Бывали эпохи, когда такие маленькие морские поселения спасали огромную страну. Без хлеба и мяса, она годами сидела на селедке, и весь мир дивился, что голодная страна оставалась жива и воинственна. Теперь, до нового бунта или войны, тихие поселения, как маленькие забытые открывателями государства, будут плыть в собственном времени, ничего не разыскивая, не запоминая пути и не намечая себе никаких причалов в будущем.


* * *

В западном углу океана случайный летний тайфун, накручивая спирали с северо-востока, двое суток уволакивал в непроглядную муть остров и поселок рыбаков на берегу залива. Тайфун валил столбы, рвал провода, опрокидывал сарайчики и теплицы. Дощатый курятник над крутым склоном от страшного удара ветра распался, и в ревущем потоке закувыркались выломанные доски и выброшенные на волю всклокоченные куры. Налетал горизонтальный заряд ливня, иссекая холодными иглами землю, стены домиков, деревья, травы, всякого живого, кто посмел высунуться наружу. На второй день река подняла широкий деревянный мост, медленно развернула, вынесла в море, и волны — короткие, высокие, хлесткие, выплюнули его на берег по бревнышку — море завалило берег мусором и грязно-желтой пеной.

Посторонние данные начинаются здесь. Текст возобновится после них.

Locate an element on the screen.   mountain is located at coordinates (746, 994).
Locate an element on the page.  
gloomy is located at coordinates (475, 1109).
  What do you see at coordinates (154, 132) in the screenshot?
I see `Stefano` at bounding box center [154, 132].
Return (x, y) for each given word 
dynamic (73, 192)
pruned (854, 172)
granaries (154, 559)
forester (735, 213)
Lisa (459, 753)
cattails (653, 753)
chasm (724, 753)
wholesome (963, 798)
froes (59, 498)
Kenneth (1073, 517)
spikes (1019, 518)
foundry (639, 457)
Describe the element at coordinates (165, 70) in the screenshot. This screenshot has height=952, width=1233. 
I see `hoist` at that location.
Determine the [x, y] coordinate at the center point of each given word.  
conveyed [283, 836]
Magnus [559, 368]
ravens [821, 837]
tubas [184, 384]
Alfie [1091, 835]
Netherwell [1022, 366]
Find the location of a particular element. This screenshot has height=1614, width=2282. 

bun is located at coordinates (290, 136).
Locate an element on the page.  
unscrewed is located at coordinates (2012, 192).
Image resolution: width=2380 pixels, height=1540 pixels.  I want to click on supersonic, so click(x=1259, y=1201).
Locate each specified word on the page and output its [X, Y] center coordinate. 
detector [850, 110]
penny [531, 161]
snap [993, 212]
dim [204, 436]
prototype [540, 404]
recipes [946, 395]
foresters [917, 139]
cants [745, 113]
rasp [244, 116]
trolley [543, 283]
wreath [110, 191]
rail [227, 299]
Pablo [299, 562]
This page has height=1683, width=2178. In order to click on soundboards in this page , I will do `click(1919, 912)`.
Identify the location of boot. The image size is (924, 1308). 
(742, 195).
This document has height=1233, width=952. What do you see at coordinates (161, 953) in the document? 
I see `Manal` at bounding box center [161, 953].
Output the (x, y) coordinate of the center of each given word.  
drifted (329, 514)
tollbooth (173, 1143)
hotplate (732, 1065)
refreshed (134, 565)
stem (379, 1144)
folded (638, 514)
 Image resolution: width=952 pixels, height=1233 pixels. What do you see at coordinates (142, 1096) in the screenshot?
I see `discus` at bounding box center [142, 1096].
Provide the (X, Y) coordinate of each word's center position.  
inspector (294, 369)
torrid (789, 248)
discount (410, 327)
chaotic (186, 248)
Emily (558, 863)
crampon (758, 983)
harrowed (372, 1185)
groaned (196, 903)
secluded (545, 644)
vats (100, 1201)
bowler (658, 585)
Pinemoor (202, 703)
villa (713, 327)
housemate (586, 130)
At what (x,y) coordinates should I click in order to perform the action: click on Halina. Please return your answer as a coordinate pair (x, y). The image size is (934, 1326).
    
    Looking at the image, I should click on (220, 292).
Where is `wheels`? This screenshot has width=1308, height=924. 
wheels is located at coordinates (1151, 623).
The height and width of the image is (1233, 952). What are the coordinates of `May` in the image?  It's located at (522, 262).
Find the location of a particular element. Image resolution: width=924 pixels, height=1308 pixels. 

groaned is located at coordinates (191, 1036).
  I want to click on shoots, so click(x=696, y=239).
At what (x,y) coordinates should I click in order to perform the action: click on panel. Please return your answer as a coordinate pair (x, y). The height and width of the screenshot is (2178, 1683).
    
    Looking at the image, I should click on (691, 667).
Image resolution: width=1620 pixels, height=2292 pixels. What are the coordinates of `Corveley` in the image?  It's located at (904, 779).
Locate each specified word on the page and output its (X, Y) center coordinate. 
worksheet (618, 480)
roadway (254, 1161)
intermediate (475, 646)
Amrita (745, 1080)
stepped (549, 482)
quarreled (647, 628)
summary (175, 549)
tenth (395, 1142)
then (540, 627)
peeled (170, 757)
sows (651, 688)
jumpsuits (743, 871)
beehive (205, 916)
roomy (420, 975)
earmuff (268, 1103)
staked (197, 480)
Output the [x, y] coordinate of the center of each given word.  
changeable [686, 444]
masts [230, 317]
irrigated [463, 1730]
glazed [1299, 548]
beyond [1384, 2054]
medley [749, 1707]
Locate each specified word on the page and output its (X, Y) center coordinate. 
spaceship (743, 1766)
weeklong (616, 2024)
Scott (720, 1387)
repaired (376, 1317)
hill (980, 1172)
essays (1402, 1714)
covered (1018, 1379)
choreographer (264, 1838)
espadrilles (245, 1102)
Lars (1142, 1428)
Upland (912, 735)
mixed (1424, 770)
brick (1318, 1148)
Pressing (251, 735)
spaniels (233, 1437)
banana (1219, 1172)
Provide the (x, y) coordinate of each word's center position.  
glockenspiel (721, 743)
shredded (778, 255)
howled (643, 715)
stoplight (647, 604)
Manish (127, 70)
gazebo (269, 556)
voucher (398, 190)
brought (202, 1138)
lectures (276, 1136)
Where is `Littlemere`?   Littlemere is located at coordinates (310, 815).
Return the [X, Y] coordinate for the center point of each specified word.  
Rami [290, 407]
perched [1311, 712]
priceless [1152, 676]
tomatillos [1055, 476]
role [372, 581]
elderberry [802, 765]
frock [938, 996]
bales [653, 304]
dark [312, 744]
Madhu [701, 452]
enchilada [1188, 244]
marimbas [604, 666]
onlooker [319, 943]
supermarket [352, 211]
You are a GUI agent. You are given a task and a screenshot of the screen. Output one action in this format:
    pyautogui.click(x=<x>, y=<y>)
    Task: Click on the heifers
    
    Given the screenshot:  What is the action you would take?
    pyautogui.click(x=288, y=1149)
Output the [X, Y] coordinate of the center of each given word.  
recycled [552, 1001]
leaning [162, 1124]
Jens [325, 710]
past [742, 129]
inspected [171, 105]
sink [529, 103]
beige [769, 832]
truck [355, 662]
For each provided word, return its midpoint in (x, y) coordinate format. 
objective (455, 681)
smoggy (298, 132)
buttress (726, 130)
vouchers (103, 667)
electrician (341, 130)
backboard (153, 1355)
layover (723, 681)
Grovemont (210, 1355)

Люди в домиках два дня томились ожиданием, словно были посажены в старые просмоленные бочки и брошены в волны. И всякий Гвидон, прикидывая убытки, затаенно слушал, не разобьет ли бочку о скалы, — допоздна сидел за столом, жег свечные огарки, потягивал дешевую китайскую водку из рисовых отрубей. И жизнь, с ее теплом и мыслями, с надеждами и горестями, будто вся выдавливалась из пространства тайфуном и стекалась в эти маленькие островки — в людей, в их тела, в нежные оболочки.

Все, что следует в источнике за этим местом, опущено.